● Your assignment
In the entries below, count every line containing "pixels". Return the number and nothing else.

● Material supplied
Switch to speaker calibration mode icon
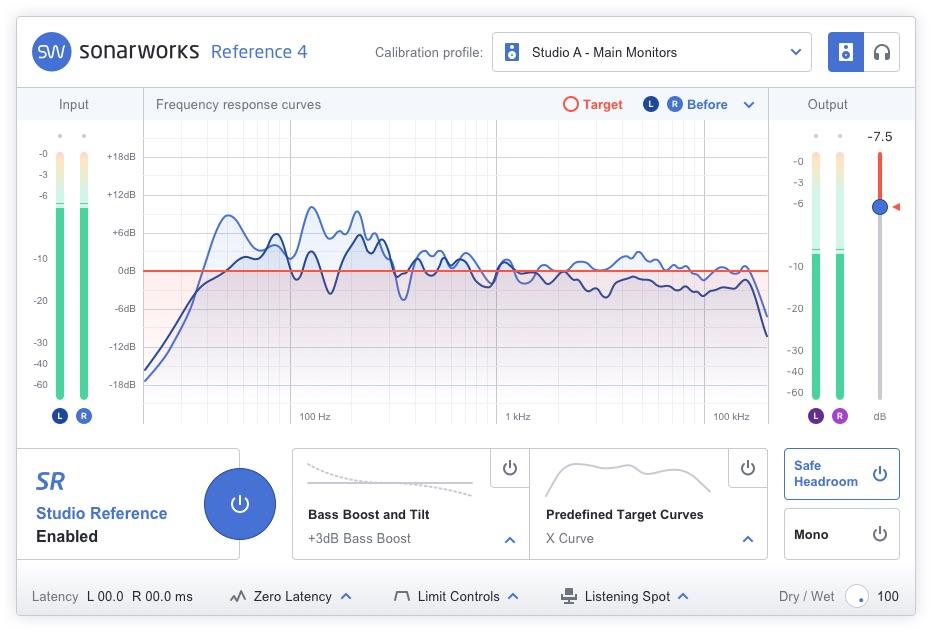The width and height of the screenshot is (932, 632). [x=846, y=52]
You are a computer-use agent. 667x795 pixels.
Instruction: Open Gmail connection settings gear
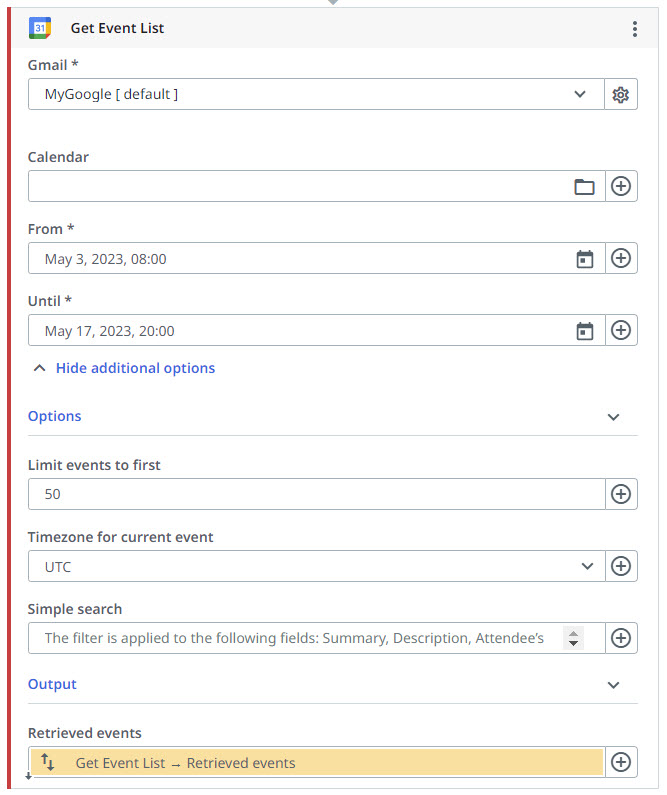pyautogui.click(x=621, y=95)
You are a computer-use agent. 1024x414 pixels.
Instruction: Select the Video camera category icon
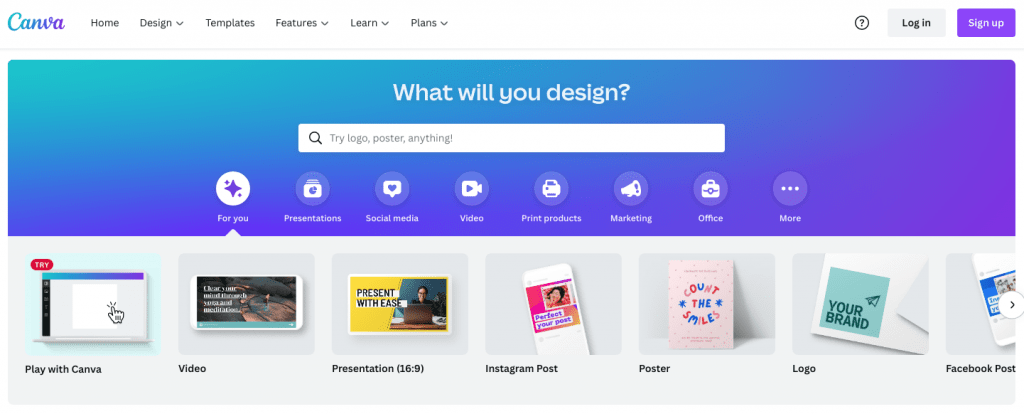(x=472, y=189)
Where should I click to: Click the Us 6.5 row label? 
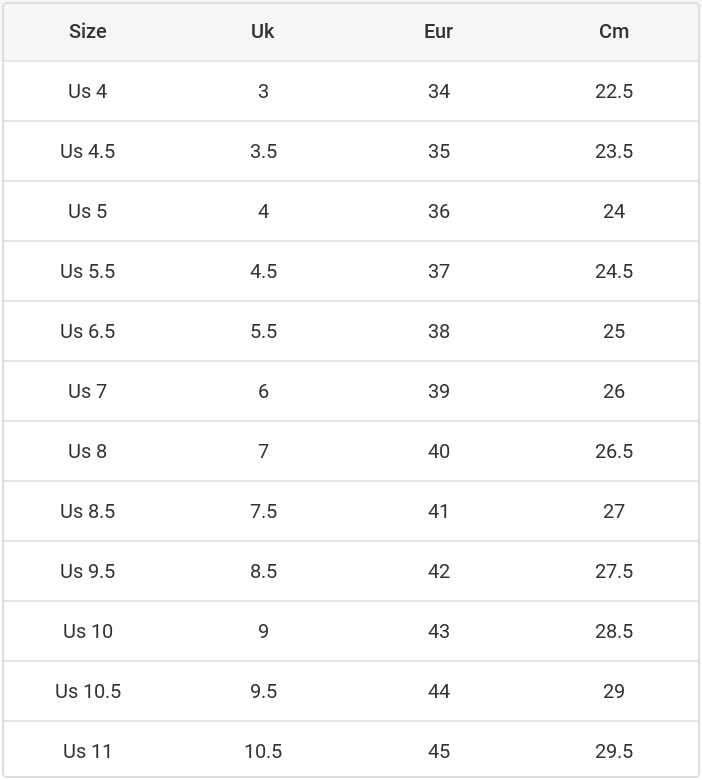tap(88, 331)
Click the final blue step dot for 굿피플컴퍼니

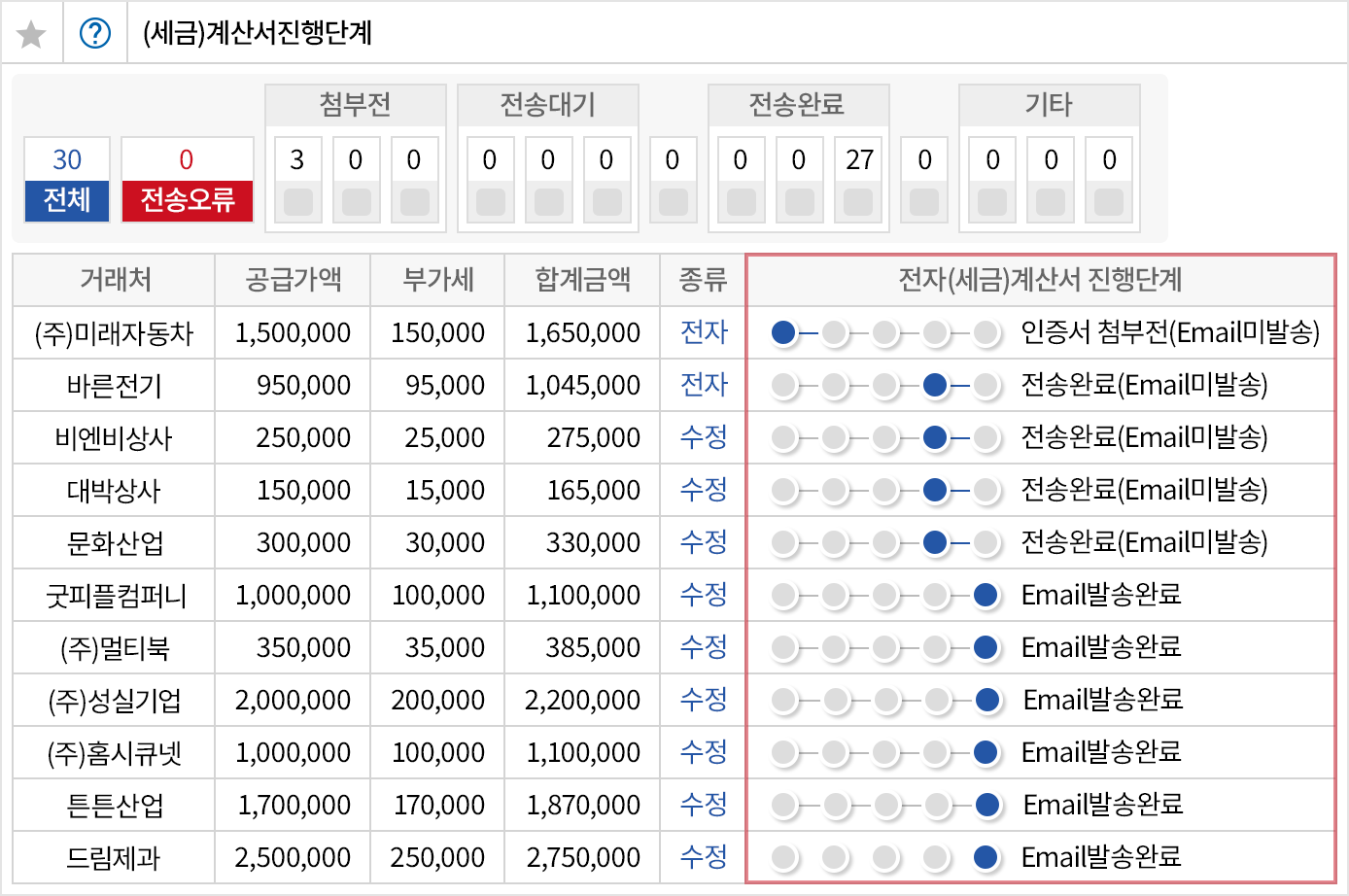pos(986,595)
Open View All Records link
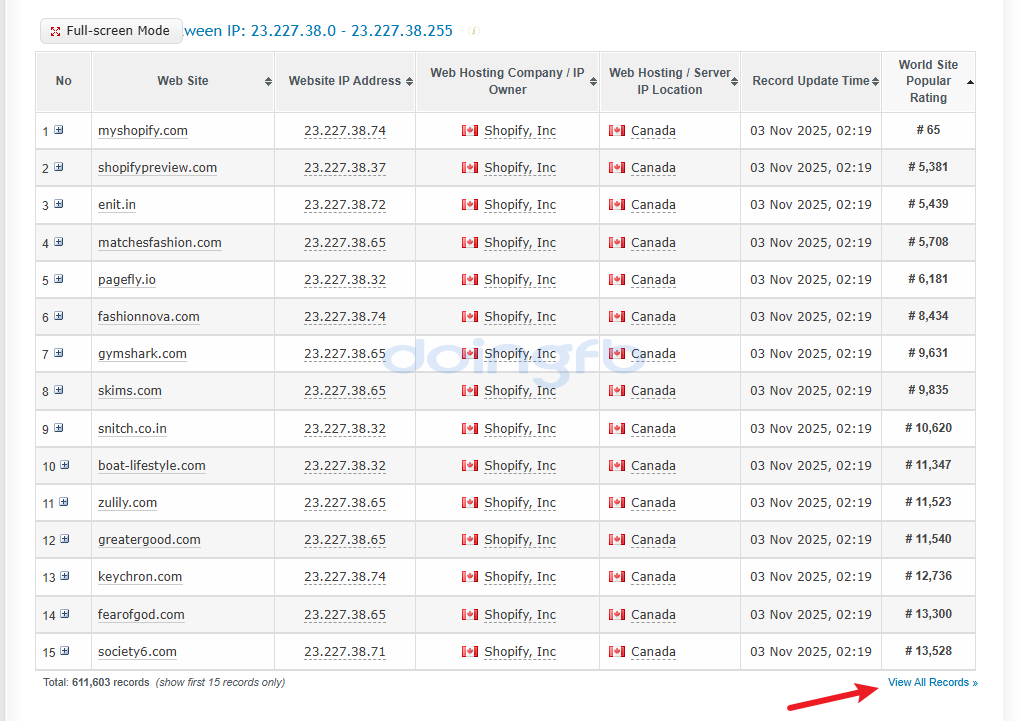 coord(932,683)
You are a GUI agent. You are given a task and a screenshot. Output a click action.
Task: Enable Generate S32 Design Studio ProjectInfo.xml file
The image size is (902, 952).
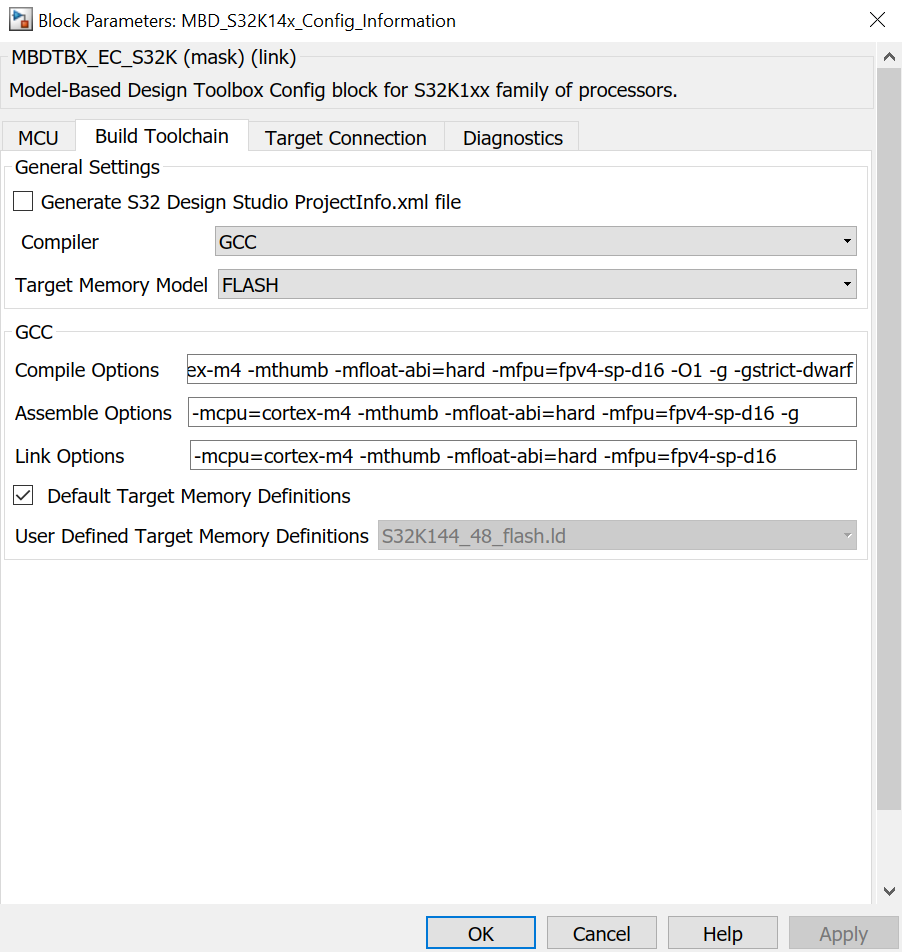pos(23,202)
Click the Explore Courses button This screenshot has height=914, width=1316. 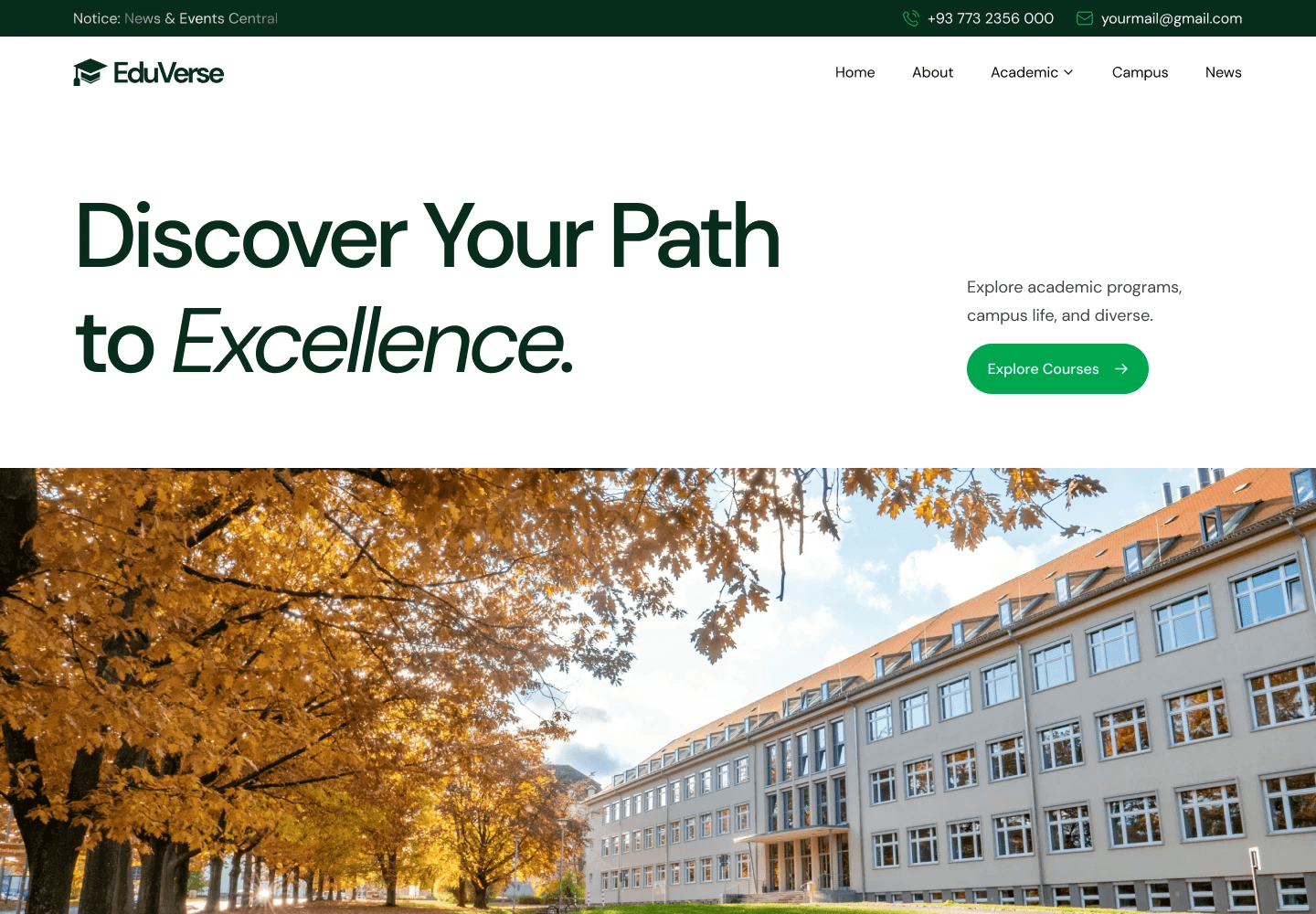coord(1057,369)
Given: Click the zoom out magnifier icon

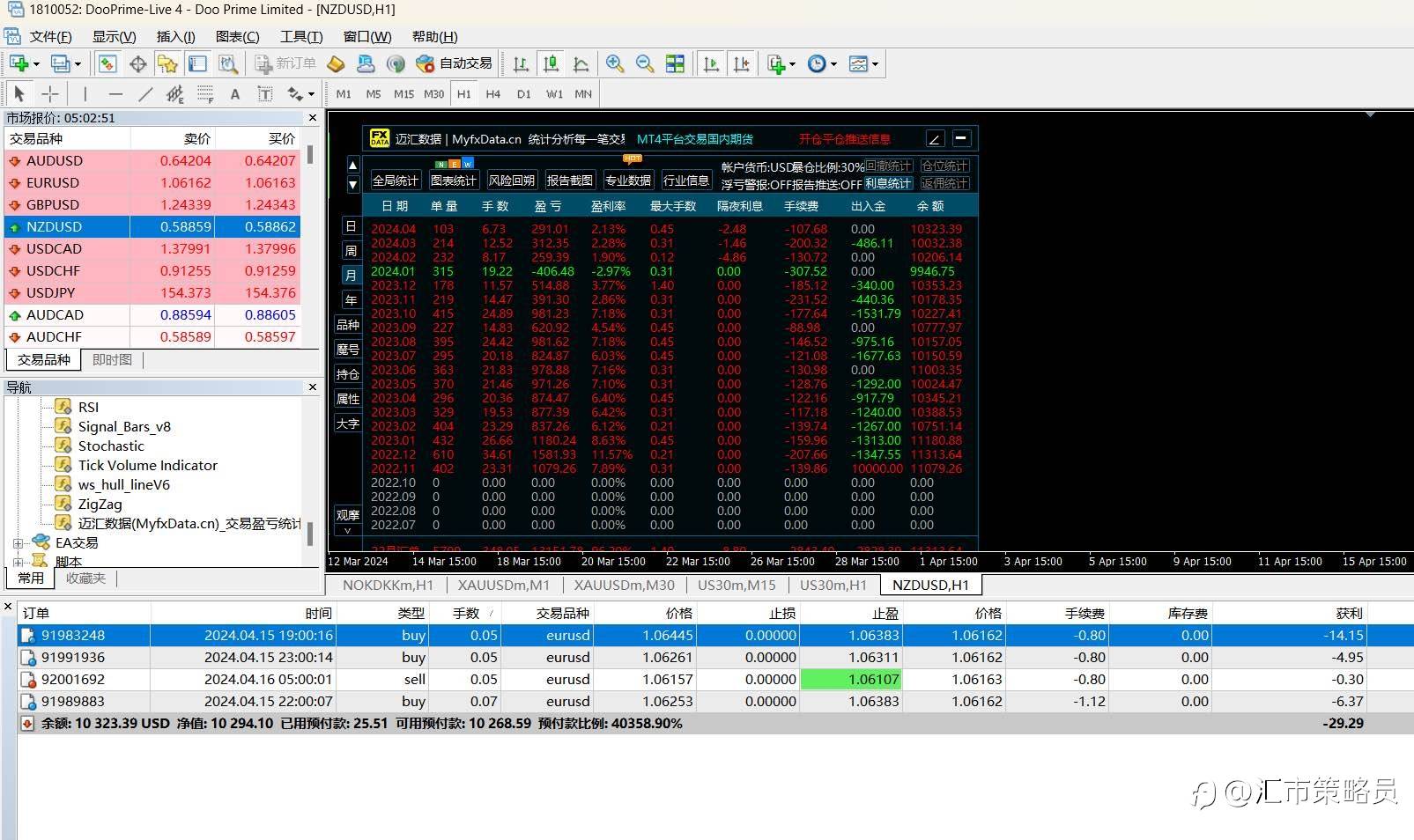Looking at the screenshot, I should click(645, 63).
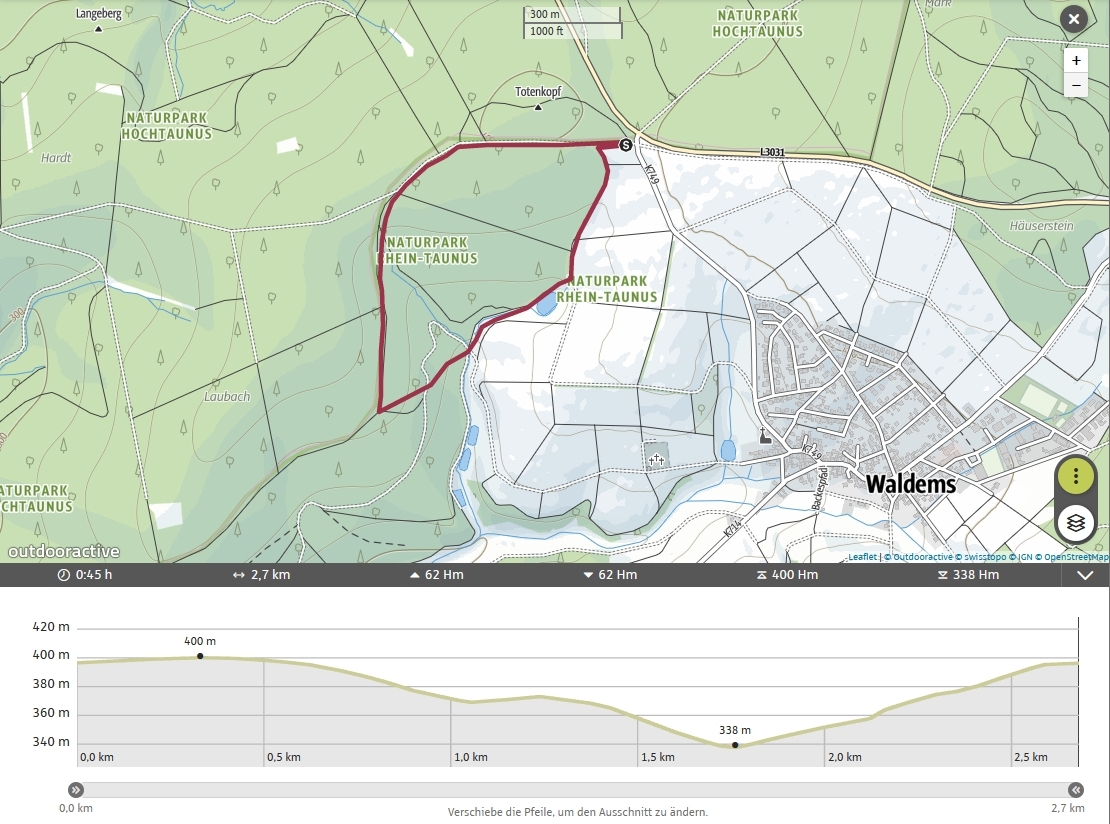The height and width of the screenshot is (824, 1110).
Task: Click the route start point marker
Action: pyautogui.click(x=626, y=145)
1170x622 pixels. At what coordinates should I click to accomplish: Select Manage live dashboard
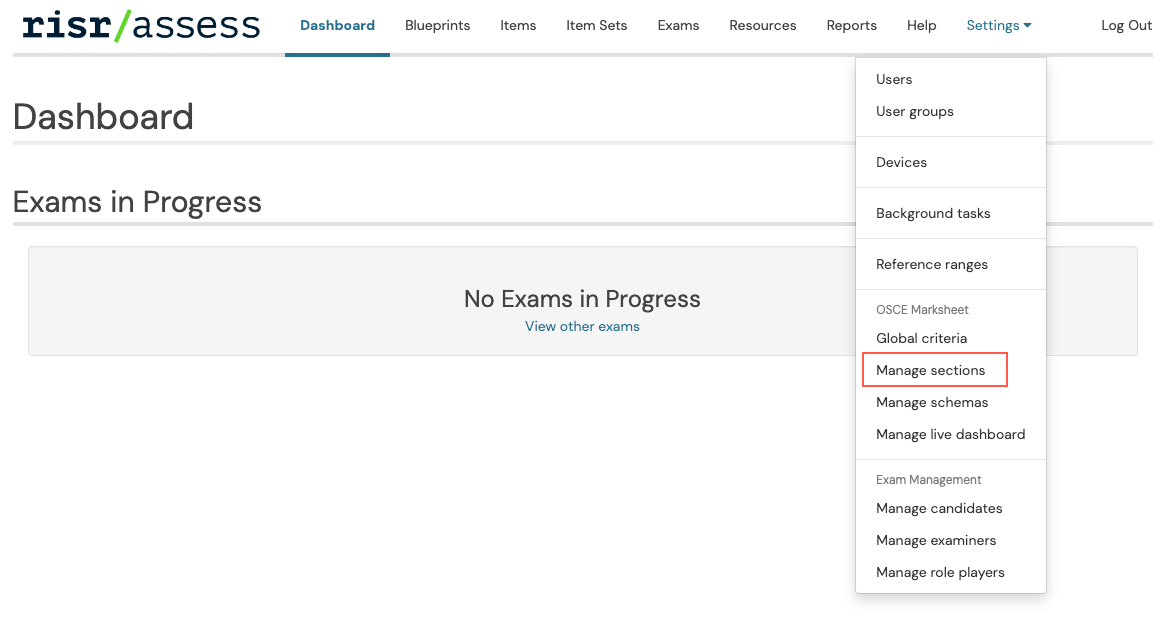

● Output
3